__The exercise__
From the material below, pull out every line that contains the string "dropdown" and copy each one in full.

Excerpt from a dataset
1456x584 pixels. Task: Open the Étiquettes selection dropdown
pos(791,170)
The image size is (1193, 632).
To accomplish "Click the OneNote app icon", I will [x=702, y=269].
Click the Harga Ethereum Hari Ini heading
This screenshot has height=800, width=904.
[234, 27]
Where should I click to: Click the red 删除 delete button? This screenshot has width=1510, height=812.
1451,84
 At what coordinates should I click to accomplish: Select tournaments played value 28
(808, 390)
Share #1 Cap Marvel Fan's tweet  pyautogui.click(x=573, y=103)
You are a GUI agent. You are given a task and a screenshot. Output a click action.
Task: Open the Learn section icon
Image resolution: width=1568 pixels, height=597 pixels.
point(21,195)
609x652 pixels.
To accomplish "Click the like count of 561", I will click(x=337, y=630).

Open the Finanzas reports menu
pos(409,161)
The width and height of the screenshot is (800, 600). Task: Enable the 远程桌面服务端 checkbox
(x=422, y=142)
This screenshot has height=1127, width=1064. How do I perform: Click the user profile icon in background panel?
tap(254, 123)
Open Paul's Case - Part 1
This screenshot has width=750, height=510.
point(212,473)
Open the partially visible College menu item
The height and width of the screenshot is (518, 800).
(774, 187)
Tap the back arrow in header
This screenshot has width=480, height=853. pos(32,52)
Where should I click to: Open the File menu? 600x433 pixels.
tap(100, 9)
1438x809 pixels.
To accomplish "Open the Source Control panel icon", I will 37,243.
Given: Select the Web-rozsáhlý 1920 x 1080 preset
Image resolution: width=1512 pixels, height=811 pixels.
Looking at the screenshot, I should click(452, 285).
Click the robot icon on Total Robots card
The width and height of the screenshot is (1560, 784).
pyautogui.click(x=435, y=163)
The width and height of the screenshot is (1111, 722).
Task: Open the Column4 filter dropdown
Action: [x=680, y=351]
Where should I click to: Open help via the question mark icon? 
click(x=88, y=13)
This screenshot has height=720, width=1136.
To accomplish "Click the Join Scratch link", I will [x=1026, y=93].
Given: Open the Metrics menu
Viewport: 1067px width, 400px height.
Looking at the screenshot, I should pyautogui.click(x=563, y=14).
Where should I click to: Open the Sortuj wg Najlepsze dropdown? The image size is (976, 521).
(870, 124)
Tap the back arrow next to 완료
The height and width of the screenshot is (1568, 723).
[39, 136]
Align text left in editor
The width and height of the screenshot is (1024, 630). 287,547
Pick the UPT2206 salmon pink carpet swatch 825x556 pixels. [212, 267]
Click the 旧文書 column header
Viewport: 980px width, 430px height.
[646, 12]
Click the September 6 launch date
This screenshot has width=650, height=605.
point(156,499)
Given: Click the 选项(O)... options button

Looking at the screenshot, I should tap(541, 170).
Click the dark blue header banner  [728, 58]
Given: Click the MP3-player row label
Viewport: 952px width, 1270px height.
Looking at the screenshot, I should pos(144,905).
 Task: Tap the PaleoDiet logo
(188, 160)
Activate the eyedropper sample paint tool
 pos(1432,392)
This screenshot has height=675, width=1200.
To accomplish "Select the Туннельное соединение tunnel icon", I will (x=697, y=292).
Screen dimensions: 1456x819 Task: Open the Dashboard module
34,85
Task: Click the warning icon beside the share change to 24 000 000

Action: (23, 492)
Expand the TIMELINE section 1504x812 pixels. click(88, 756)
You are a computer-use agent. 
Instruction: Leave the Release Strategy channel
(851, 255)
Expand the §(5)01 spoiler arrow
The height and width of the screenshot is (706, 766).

__Full solution__
1456x584 pixels. Task: Open the Étiquettes selection dropdown
Task: Open the Column4 filter dropdown
Where should I click to: Open the Sortuj wg Najlepsze dropdown? The image size is (976, 521).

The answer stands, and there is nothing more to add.